Are you sure that isn't the 508 PVR ?

The other consideration is that you have to upgrade to AT150 for a year for the $199 price.


----------



## Guest (Jul 10, 2002)

Sorry, It is the 508 PVR


----------



## MikeW (May 16, 2002)

I'd rather pay $299 at Sears and skip any more commitments (one year, AT150, CCAutoPay, must be PRO Merger etc...)


----------



## Steve Mehs (Mar 21, 2002)

If your gonna get it at Sears, wait and save $30, during one of there 10% off everything in the store sales


----------



## MrPete (Apr 8, 2002)

The page is there. 
From the main page for existing customers, click on the receiver under 'Hot Technology'. Offer is valid till 7/31/02

I'm gonna tell my sister to try and get the 508 for the price of the 501.


----------



## MikeW (May 16, 2002)

I've got a suspicion this was posted by an employee of E*. The same post, word for word on "the other forum". I'd say, point us in the direction of a promotion we couldn't resist. Obviously, those of us here are more than your average subscribers. To post this ad, which has been run on the E* site for months, trying to insinuate this is a deal that can't be passed up...a great opportunity...etc... is just plain rude.


----------



## Steve Mehs (Mar 21, 2002)

> Offer is valid till 7/31/02


And before that is was vaild up until 3/1/02 and before that it was 2/1.


----------



## MikeW (May 16, 2002)

awful darn close to spam?


----------



## Steve Mehs (Mar 21, 2002)

Nah I dont think so. I dont think the thread was ment to do any harm, the orginal poster is not an E* employee, an IP trace traces him back to california, or his host anyways.


----------



## Guest (Jul 10, 2002)

Sorry Mike, I don't work for DISH nor does anyone in my family. I just thought I would let others know what happen to a good friend of mind. He's already an AT150 sub and I didn't see anything that you have to keep using the CC autopay after you get your PVR.

Unless your browser has this webpage saved. There's also no longer a link to this webpage on the "existing customers" webpage. Looks like they may be trying to hide this offer now.

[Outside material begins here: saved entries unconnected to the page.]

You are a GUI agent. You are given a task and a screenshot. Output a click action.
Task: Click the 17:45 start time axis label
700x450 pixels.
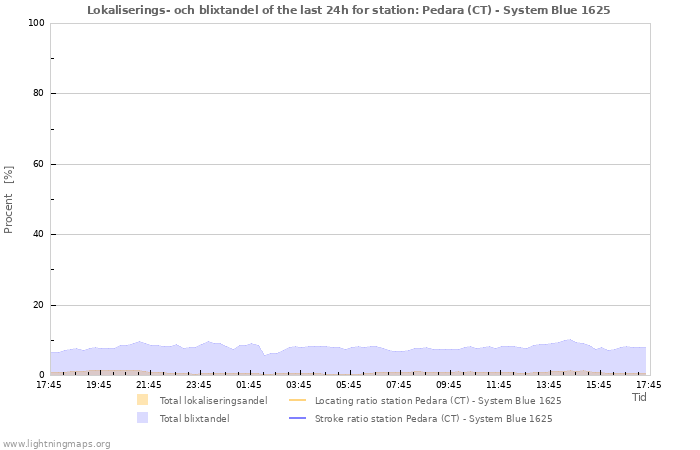point(49,384)
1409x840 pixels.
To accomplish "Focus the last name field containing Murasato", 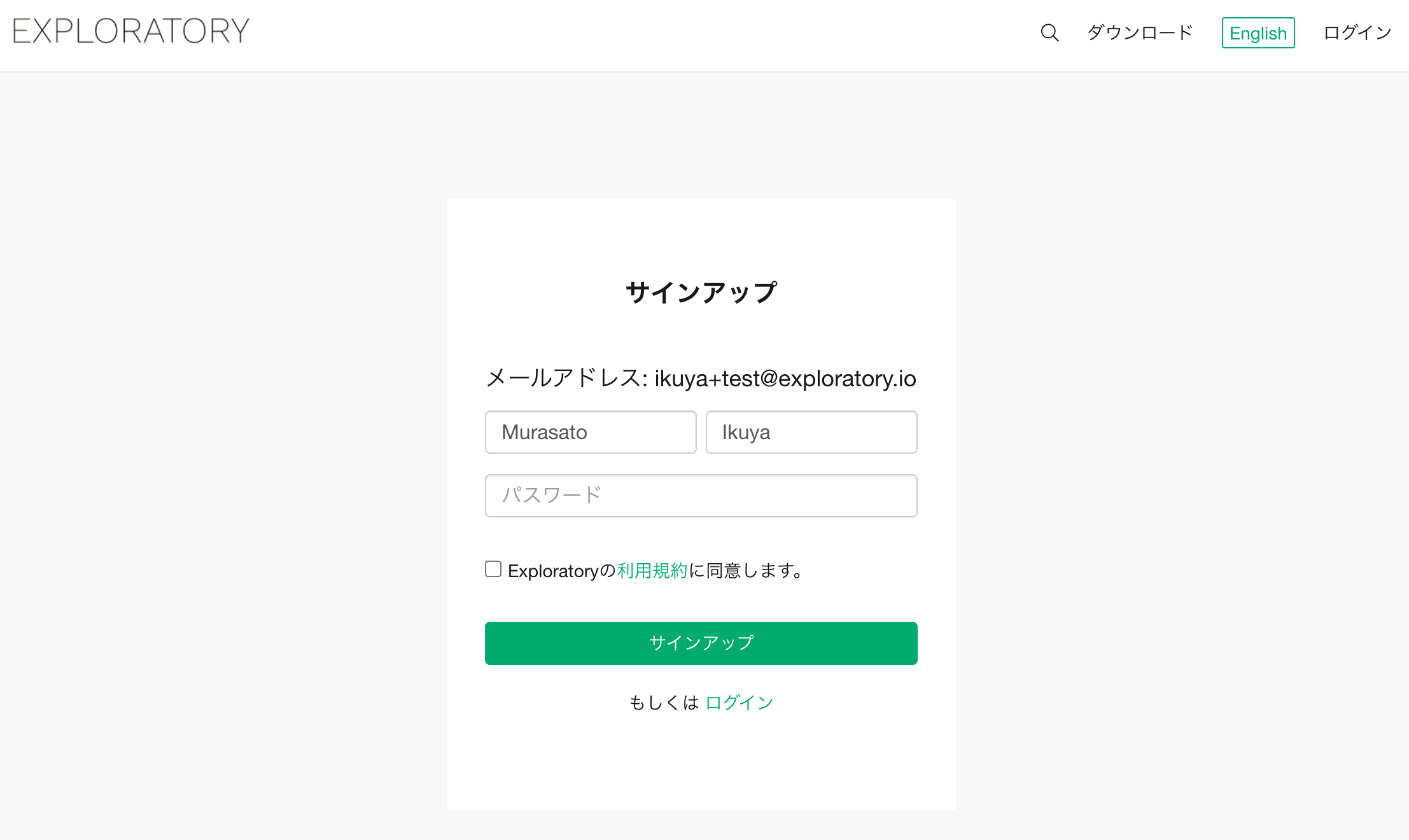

http://www.dishnetwork.com/content/offers/existing.shtml

If you click on the "more ->" icon in the HOT TECHNOLGY section, it takes you to the DISH 500 upgrade webpage.


----------



## MikeW (May 16, 2002)

Guest-
1) Register yourself instead of posting anonymously. I'm registered and my e-mail is posted for private conversations.
2) I'm not new to using IE. I cleared the cache and find the front page still showing the offer. It is nothing special.
3) Your link doesn't work.
4) Here's a copy / paste from the ad.

DishPVR 501 Upgrade Offer for Current Dish Network customers


Purchase a DishPVR 501 receiver. 
Commit to America's Top 150 Programming Package for 12 consecutive months. If you already subscribe, just extend the commitment 12 months. 
Enroll in Credit Card Autopay if not already enrolled.

5) No thanks


----------



## MikeW (May 16, 2002)

Steve...thanks for checking the IP. I just found it odd that the same exact post is on two forums. I consider spam unsolicited advertising. I'll chill out now.

Thanks


----------



## geneb11 (Mar 24, 2002)

It doesn't say anything about the 508:shrug: 
Were they out of stock and they offered you a 508?
I just received my 3rd 501 and the box is damaged. I want to send it back and ask for a new one. Maybe I can get a 508:shrug:


----------



## Kboucher (Jun 18, 2002)

I ordered my 501 on the 5th of July and setup the install for Mon the 8th. When the D* installer came he had in his hot little hands a 508. I asked him how I received the 508 instead of the 501 and he said they were out of the 501's and are using the 508 for all installs. I guess the promotion offer has drained their inventory. On the CCpay you don't have to do that but it will cost you $14.95 more if you don't. My total price was $213.95 for a 508 yoohoo


----------



## Steve Mehs (Mar 21, 2002)

If I were to go with this offer would it have to be professionally installed or could I do it myself. Whats so difficult about unhooking the 6 cables on the back of my 2800 and connecting them to the 501 or 508.


----------



## Kboucher (Jun 18, 2002)

I think if you ordered just the 501 for self install D* may wait and send you a 501 when they get them (not sure on this) but the company they used in my area to install mine (which you are right just remove one and plug in the other) did not have any 501's so he brought the 508. I don't know if all dealers are having the same problem with inventory or I was just lucky. Going to order another one now since I know the dealer they will send to do install only has 508's


----------



## scooper (Apr 22, 2002)

Kboucher - 
D* = DirectTv
E* = Echostar / Dish Network


----------



## slanich (Jul 10, 2002)

> _Originally posted by Steve Mehs _
> *If I were to go with this offer would it have to be professionally installed or could I do it myself. Whats so difficult about unhooking the 6 cables on the back of my 2800 and connecting them to the 501 or 508. *


I tried this, and no luck, even after speaking with a CSR supervisor. DISH refuses to ship a 501 directly to a subscriber, they require using an installer to bring it to you.


----------



## Steve Mehs (Mar 21, 2002)

Does the installer have to install it or can he just give to me to hook up. I can just barley get away with using 6' cables to go from my HT rcvr to my Dish IRD, I dont want some installer to have to take my HT system apart just to hook the thing up.


----------



## Mdknapp (May 15, 2002)

Anyone know how I could check to see if I would receive a 501 or 508 in my area?

Thanks!

Matthew
[email protected]


----------